もし昨日投稿した話を読んでない方がいたら、前話からどうぞ。


4241話

「兄貴……ありがとうございます」

 

 オルガが深々と俺に向かって頭を下げてくる。

 そんなオルガの様子に、他の鉄華団の面々も嬉しそうな様子で視線を向けていた。

 普通、自分達を率いる人物……それも火星連合の武力の象徴とも言うべき人物が頭を下げるというのは、それを見ている者にとって面白くないと思う者もいるだろう。

 ましてや、オルガはこのオルフェンズ世界の火星においては大きな存在なのだから。

 火星連合の武力を一手に引き受ける、鉄華団。

 俺がオルフェンズ世界で作ったシャドウミラーを吸収合併する事によって、その戦力はそれこそギャラルホルンと正面から戦ってもまともにやり合える程になっている。

 もっとも、そのギャラルホルンも現在は内乱によってマクギリス率いる革命派が勝利し、セブンスターズもマクギリスのファリド家、カルタのイシュー家、ガエリオのボードウィン家の3家だけしか残っておらず、今となってはセブンスターズではなくスリースターズという名称になっているのだが。

 そして現在のギャラルホルンを率いるのは実質的にマクギリスであり、マクギリスは火星に友好的なので、余程の事がない限り火星連合とギャラルホルンがぶつかるような事はないだろう。

 他の大きな勢力となるとテイワズがいるが、こちらも鉄華団を同等の組織と認めているし、No.2の名瀬とオルガ……後は俺もだが、兄弟分の杯を交わしている。

 こうして思うと、つくづく以前のテイワズのNo.2だったジャスレイを排除出来てよかったよな。

 もしこの状況でジャスレイがいたら、恐らく……いや、間違いなく面倒な事になっていただろうし。

 

「気にするな。ただ、この連中を始めとして、まだ治療中の者達も含めて無料で……ボランティアで治療を引き受けた訳じゃない。以前にも言ったと思うが、その辺は覚えてるよな?」

 

 その言葉に、ようやくオルガは下げていた頭を上げ、頷く。

 

「はい。

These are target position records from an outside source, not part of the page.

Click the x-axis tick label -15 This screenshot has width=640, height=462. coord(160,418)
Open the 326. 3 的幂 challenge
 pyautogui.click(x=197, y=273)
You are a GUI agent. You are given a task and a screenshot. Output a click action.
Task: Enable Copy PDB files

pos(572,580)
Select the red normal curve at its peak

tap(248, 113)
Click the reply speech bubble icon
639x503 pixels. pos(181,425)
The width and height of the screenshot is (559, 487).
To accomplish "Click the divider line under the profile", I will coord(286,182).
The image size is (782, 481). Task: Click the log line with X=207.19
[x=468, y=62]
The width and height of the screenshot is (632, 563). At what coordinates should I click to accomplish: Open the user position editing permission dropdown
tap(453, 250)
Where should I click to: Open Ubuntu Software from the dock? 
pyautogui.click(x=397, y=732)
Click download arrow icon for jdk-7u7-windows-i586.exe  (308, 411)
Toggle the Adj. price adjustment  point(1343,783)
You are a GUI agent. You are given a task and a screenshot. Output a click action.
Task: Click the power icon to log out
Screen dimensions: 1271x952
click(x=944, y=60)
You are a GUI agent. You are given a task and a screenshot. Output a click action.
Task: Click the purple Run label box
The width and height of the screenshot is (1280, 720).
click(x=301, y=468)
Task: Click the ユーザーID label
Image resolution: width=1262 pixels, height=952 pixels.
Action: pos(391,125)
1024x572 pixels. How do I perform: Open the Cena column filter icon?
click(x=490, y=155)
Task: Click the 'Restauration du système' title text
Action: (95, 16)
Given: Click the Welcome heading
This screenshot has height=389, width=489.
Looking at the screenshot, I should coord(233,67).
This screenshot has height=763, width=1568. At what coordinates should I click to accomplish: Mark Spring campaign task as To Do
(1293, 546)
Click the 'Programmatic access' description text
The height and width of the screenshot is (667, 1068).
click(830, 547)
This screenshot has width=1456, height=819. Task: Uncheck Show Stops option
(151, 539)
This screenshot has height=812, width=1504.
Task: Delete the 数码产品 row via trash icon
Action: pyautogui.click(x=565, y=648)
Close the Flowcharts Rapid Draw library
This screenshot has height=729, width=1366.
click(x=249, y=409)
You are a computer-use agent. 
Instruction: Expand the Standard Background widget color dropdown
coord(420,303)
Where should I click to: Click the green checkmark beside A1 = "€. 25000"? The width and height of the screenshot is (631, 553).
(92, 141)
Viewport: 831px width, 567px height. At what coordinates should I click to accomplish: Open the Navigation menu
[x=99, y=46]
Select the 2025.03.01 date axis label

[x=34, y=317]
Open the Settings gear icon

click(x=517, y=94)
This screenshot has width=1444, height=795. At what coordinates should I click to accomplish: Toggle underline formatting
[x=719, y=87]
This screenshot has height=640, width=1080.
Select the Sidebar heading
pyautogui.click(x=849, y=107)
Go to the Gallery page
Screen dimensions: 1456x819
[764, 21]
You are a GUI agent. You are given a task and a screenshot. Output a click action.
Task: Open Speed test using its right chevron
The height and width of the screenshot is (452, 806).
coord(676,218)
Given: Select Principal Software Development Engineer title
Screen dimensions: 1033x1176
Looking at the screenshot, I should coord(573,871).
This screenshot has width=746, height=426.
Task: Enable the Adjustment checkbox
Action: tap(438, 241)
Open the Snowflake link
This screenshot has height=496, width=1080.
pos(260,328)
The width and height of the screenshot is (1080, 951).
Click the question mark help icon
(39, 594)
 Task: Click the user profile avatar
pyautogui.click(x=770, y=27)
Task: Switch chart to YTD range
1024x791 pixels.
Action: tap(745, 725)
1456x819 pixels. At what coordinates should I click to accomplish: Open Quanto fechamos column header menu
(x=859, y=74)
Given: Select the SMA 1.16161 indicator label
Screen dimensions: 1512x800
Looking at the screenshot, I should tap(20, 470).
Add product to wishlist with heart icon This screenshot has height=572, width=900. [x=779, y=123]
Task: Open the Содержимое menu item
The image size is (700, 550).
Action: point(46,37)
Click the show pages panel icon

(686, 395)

この連中は治療の代償として鉄華団で働いて貰う事になっています。それで自分に利益が出たら、晴れて自由の身になるという事で」

「そうだ。……まぁ、待遇的にはそんなに悪くないとは思うけど」

 

 阿頼耶識の手術を受けられるのは子供だけだ。

 そして子供でそういうのを受けようと思えば、当然ながら普通の境遇……普通に暮らしている家庭の子供がそういうのを希望するとは思えない。

 そうなると、オルガ達のようにスラム街の出身であったり、あるいは昌弘や昭弘の兄弟のようにヒューマンデブリだったりする。

 そのような者達は当然ながら他の仕事が出来るような技術とかはない。

 出来るのは、それこそ戦う事くらいだろう。

 だからこそ鉄華団で働いて自分の治療費を稼いで自由になるというのは、温情措置でもあった。

 それに……将来的に別の仕事をしたいのなら、鉄華団で働きながらその勉強をするなり技術を身に付けるなりすればいいだろうし。

 オルガが俺に頭を下げたのは、その辺の理由もあっての事だ。

 

「じゃあ、治療した者達の引き渡しはこれで完了という事でいいか」

「はい。……向こうの方に昼食の用意をさせてますので、どうぞ」

 

 オルガの言葉に頷き、俺はクーデリアやマーベル、シーラといった面々と共に見慣れた建物に入っていく。

 ゲートが設置されている場所にあるこの建物は、俺やマーベル、シーラがPMCとして活動していた時に使っていた建物だ。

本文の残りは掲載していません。